● **Input records**:
──────────────────────────────

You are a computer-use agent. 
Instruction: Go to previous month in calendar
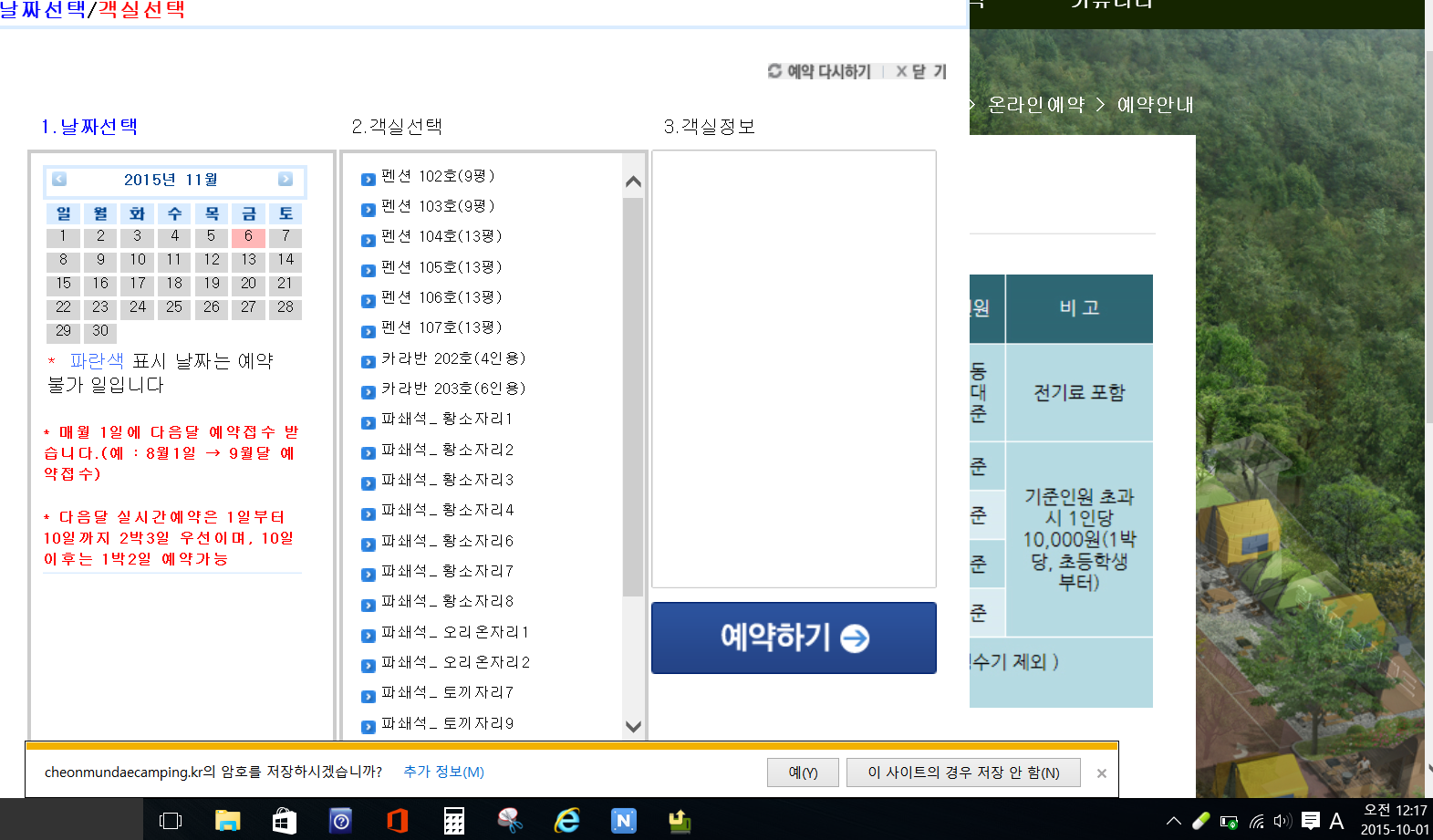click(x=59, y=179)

──────────────────────────────

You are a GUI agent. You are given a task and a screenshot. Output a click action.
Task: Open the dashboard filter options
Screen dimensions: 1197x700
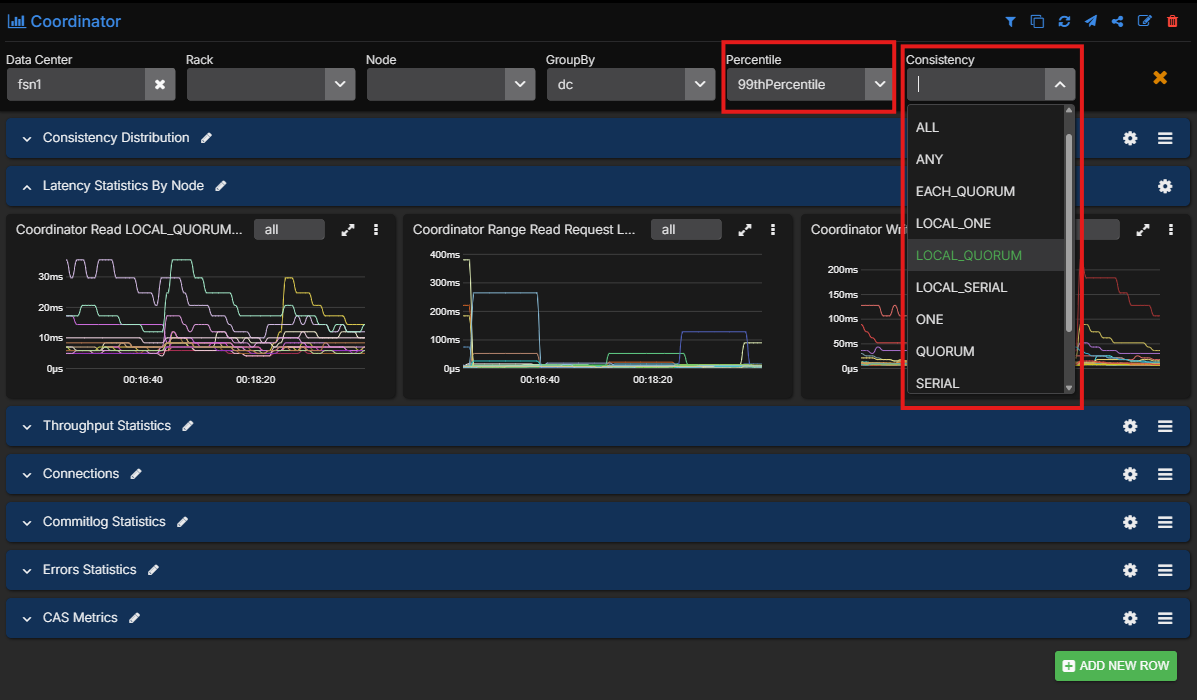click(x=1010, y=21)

──────────────────────────────

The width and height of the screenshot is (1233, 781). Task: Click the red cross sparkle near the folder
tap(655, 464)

──────────────────────────────

● **Activity**: Please provide nothing but the number of lines in the records that hold the string "agent".

● **Task result**: 2